I follow her back into the corridor, my mind racing. Regular calibration. Sedated. Erratic cognitive function. Are they able to, like, control him in any way? Is he aware of this? He seems to be of the mind that he has autonomy, but how much does he even know about what they do?

The next laboratory is larger, brighter, filled with equipment I don’t recognize and some I do—glass tanks filled with viscous fluid, robotic arms performing delicate operations, screens showing what look like cell structures dividing and multiplying.

“Our synthetic biology division,” Julia announces, a note of pride creeping into her voice. “This is where the real magic happens.”

She leads me past rows of tanks, each containing something organic and unsettling—a length of muscle fiber suspended in gel, what looks like a section of skin growing on a frame, a pulsing mass that might be cardiac tissue, all completely disgusting. I can’t help but feel a little nauseated.

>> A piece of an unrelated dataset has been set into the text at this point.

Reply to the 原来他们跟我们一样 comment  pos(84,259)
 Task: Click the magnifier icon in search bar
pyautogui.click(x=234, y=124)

“When Vanguard is injured—which happens more often than the press knows—we can repair him at the cellular level,” Julia explains.

“He heals fast, no doubt, but injuries can take their toll over time. Here, we can grow replacement tissue matched perfectly to his genetic profile. Skin, bone, muscle. Anything the human body can produce, we can replicate and improve upon.”

“Um, where do you get the base genetic material?” I ask, keeping my voice neutral despite the chill running down my spine.

“Various sources. Volunteers, primarily.” She pauses by one of the tanks, watching something pink and glistening pulse with artificial life.

“The enhanced program requires a significant pool of biological data. Tissue samples. Genetic profiles. The more diverse our database, the more effective our treatments will be.”

Volunteers. I think of Kozlov at the gala, shaking hands with Matthew Webb.

I think of the Prometheus files and their horrifying failure rates.

I think of refugees and migrants and people desperate enough to sign anything for a chance at a better life, because they were told things in the US would be better now.

“That must require quite a recruitment effort,” I say carefully.

“It does.” Her eyes meet mine, narrowing just a little. “We have partnerships with various organizations around the world. Medical facilities. Research institutions. Immigration services.”

Immigration services.

“Shall we continue?” Julia gestures toward another door. “I’ve saved the most interesting part for last.”

The final room is the largest yet, a circular space lined with screens, dozens of them, all displaying streams of data I can barely parse.

Numbers scrolling, graphs fluctuating, images cycling—and at the center of it all, a massive holographic display showing what appears to be a human body, rendered in blue light, rotating slowly.

It takes me a moment to recognize the figure.

Vanguard.

“Our biometric monitoring center,” Julia says, and there’s no mistaking the pride in her voice now. “From here, we can track our enhanced assets anywhere in the world. Every vital sign. Every movement. Every fluctuation in their physical and psychological state.”

“Assets?” I say. “Plural?”

“Well, Paragon makes two,” she says.

I step closer to the holographic display, watching data cascade around Vanguard’s rotating form.

Heart rate: 58 bpm. Blood pressure: 118/76.

There are numbers for his cortisol levels, adrenaline, testosterone.

Brain activity patterns I don’t understand but that seem to pulse and flow like weather systems across his skull.

It’s strangely beautiful and bloody disturbing all at once.

“This is all from his watch?” I ask. My smart watch could never.